Śrī Śrīmad A.C. Bhaktivedanta Swami Prabhupāda


VERS 36

सुखं त्विदानीं त्रिविधं शृणु मे भरतर्षभ ।
अभ्यासाद्रमते यत्र दुःखान्तं च निगच्छति ॥३६॥
sukhaṁ tv idānīṁ tri-vidhaṁ
śṛṇu me bharatarṣabha
abhyāsād ramate yatra
duḥkhāntaṁ ca nigacchati

WOORD-VOOR-WOORD-VERTALINGEN

sukham — geluk; tu — maar; idānīm — nu; tri-vidham — in drie soorten; śṛṇu — hoor; me — van Mij; bharata-ṛṣabha — o beste onder de Bhārata’s; abhyāsāt — door beoefening; ramate — men geniet; yatra — waar; duḥkha — van ellende; antam — het einde; ca — ook; nigacchati — krijgt.

VERTALING

O beste onder de Bhārata’s, hoor nu van Mij over de drie soorten geluk waardoor de geconditioneerde ziel geniet en waardoor soms al haar ellende beëindigd wordt.

COMMENTAAR

Een geconditioneerde ziel probeert keer op keer materieel geluk te genieten.

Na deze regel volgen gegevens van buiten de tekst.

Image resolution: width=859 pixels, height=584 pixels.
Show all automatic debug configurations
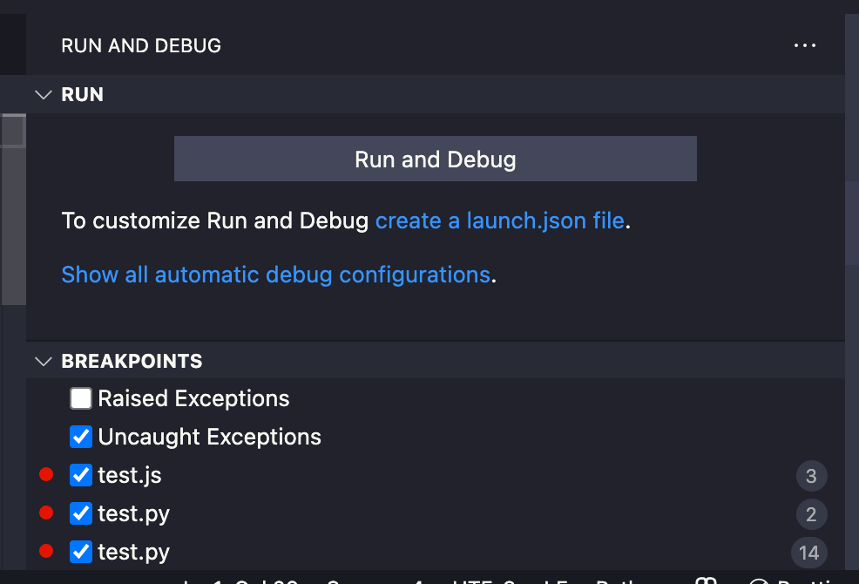274,275
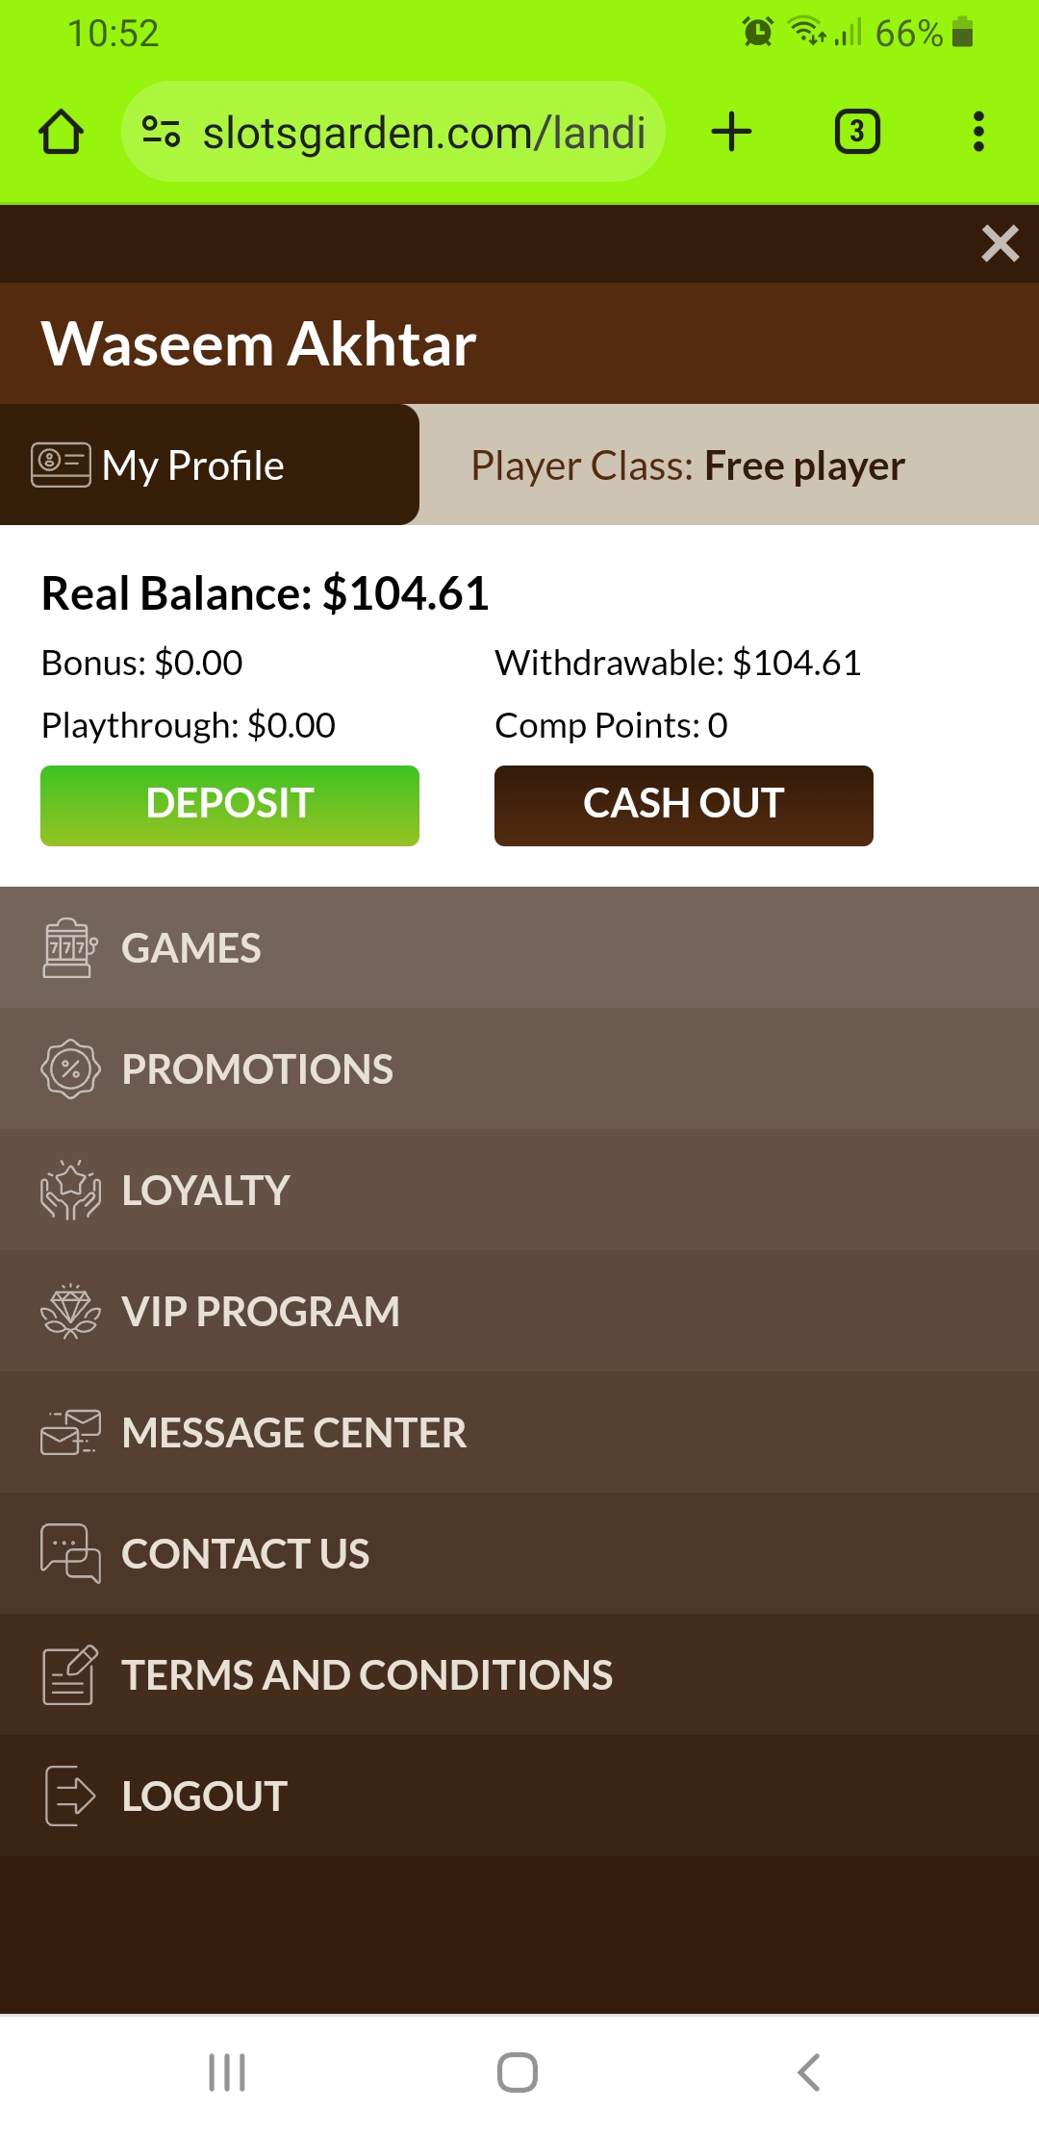This screenshot has width=1039, height=2135.
Task: View site info icon in address bar
Action: click(161, 132)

Op die manier kauwt ze dat wat al gekauwd is. Maar soms raakt ze tijdens zulk geluk bevrijd van materiële verstrikking door met een grote ziel om te gaan. Met andere woorden, een geconditioneerde ziel houdt zich altijd bezig met een bepaalde vorm van zinsbevrediging, maar wanneer ze door omgang met goede personen inziet dat wat ze aan het doen is eigenlijk een voortdurende herhaling is van hetzelfde en ze bewust wordt gemaakt van haar ware Kṛṣṇa-bewustzijn, raakt ze soms bevrijd van zulk zogenaamd geluk dat zich voortdurend herhaalt.